Breathing for Performance
The relationship between breathing and physical performance is more consequential than most athletes and active people realize, and it operates on multiple levels simultaneously — mechanical, metabolic, and psychological. How you breathe during training and competition affects oxygen delivery, carbon dioxide tolerance, energy efficiency, and the state of the nervous system under pressure. Most people breathe reactively during exercise, letting the body manage the breath automatically without conscious attention. That’s functional, but it leaves real performance on the table.

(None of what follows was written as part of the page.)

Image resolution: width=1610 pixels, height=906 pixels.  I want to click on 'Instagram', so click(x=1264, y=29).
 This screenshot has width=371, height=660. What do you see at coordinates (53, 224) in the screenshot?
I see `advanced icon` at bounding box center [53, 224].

The mechanical dimension is the most straightforward. During exercise, oxygen demand increases and carbon dioxide production rises proportionally. Breathing rate and depth increase to meet that demand, and the body manages this process largely automatically through chemoreceptors that monitor blood gas levels and adjust ventilation accordingly. What conscious attention to breathing can add is efficiency — ensuring that the breath is driven primarily by the diaphragm rather than the accessory muscles of the chest and neck, which fatigue faster and produce shallower, less efficient ventilation. Diaphragmatic breathing during exercise is more oxygen-efficient, produces less respiratory muscle fatigue, and tends to support better posture and core stability than chest-dominant breathing patterns.

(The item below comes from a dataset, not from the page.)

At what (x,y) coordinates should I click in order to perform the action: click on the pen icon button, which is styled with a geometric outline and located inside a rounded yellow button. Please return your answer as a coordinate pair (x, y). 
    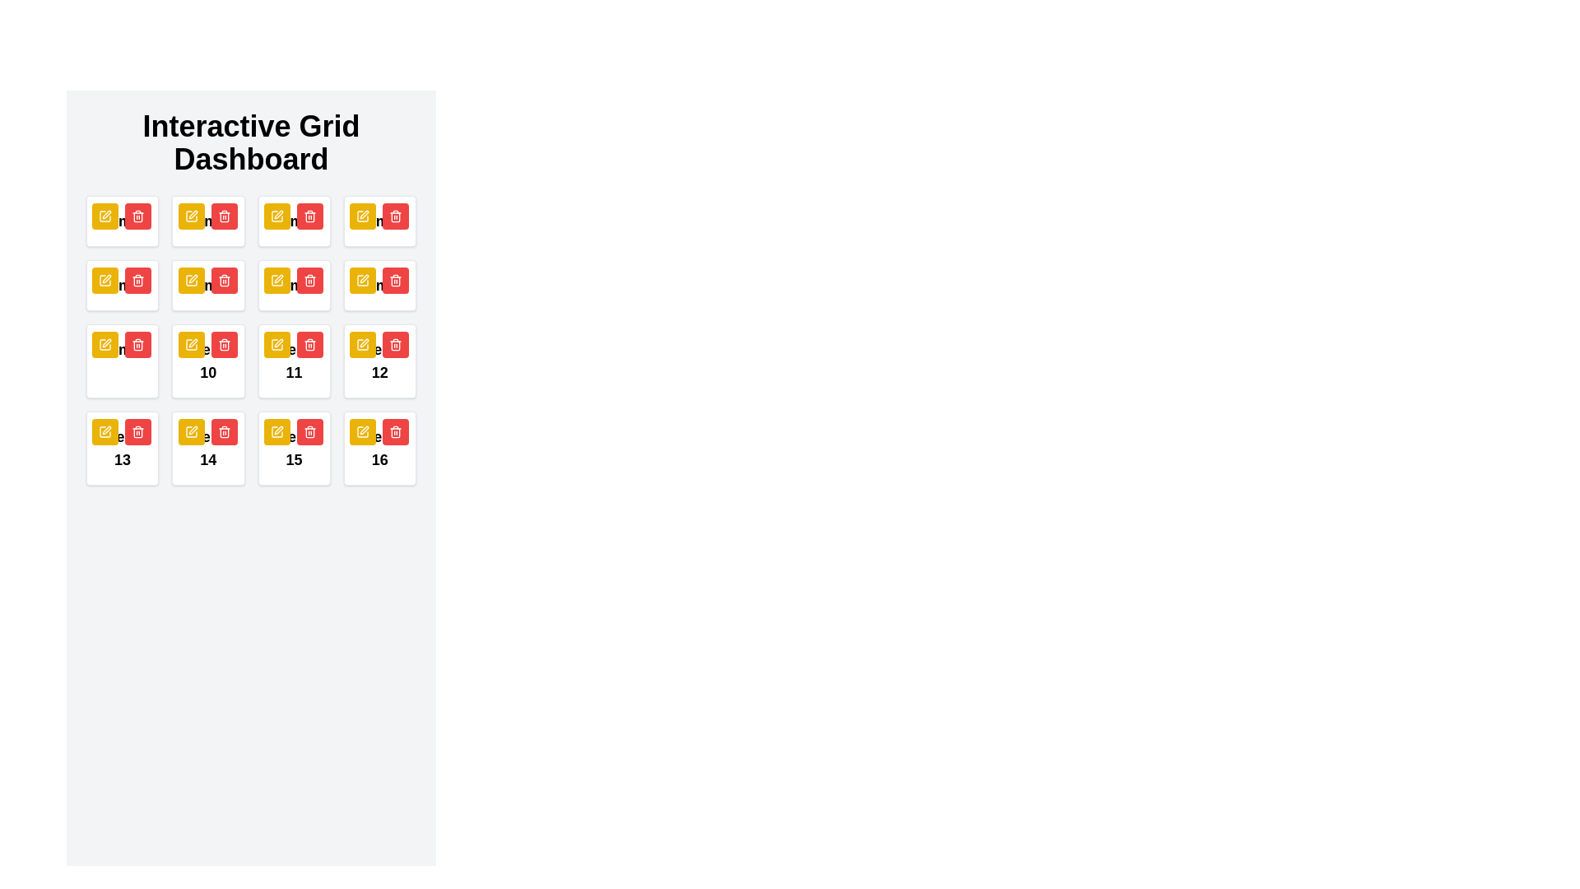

Carbon dioxide tolerance is a less commonly discussed but practically significant variable. The urge to breathe during exercise is driven primarily by rising CO2 rather than falling oxygen, and individual tolerance for elevated CO2 varies considerably. People with lower CO2 tolerance tend to breathe harder and faster at lower intensities, which can accelerate fatigue and produce anxiety responses during high-intensity effort. Training CO2 tolerance — through breath holds, nasal breathing during low to moderate intensity exercise, and specific breathwork practices — tends to improve the efficiency of breathing under load and reduce the anxiety response to the sensation of air hunger that many people experience during hard efforts.
Nasal breathing during exercise deserves specific attention. Breathing through the nose filters, warms, and humidifies incoming air, produces nitric oxide which improves oxygen uptake in the lungs, and tends to maintain slower, more controlled breathing rates that support CO2 tolerance. For low to moderate intensity exercise, nasal breathing is achievable for most people with practice and produces measurable benefits in breathing efficiency and recovery. At high intensities where ventilatory demand exceeds what nasal breathing can supply, mouth breathing becomes necessary — the goal is to extend the nasal breathing range as far up the intensity spectrum as possible, not to maintain it at the expense of performance.

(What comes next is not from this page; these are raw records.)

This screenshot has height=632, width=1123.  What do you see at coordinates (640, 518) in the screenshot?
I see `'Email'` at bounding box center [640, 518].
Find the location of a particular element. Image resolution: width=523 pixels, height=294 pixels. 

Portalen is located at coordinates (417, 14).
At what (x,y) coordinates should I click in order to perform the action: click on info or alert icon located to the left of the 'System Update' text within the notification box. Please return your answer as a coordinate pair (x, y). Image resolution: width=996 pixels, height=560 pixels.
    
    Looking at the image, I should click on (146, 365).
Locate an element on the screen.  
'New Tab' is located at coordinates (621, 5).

The psychological dimension of breathing in performance contexts is equally significant and often overlooked. The breath is one of the few physiological variables that can be consciously manipulated in real time under pressure, and its influence on nervous system state means it’s one of the most reliable tools available for managing the activation level that high-pressure situations produce. A few slow, controlled breaths before a heavy lift, a race start, or any high-stakes physical effort produces measurable reductions in heart rate and cortisol and improvements in fine motor control. This is not a mental trick — it’s a direct physiological intervention with a well-understood mechanism, and developing the habit of using it deliberately is a genuine performance skill.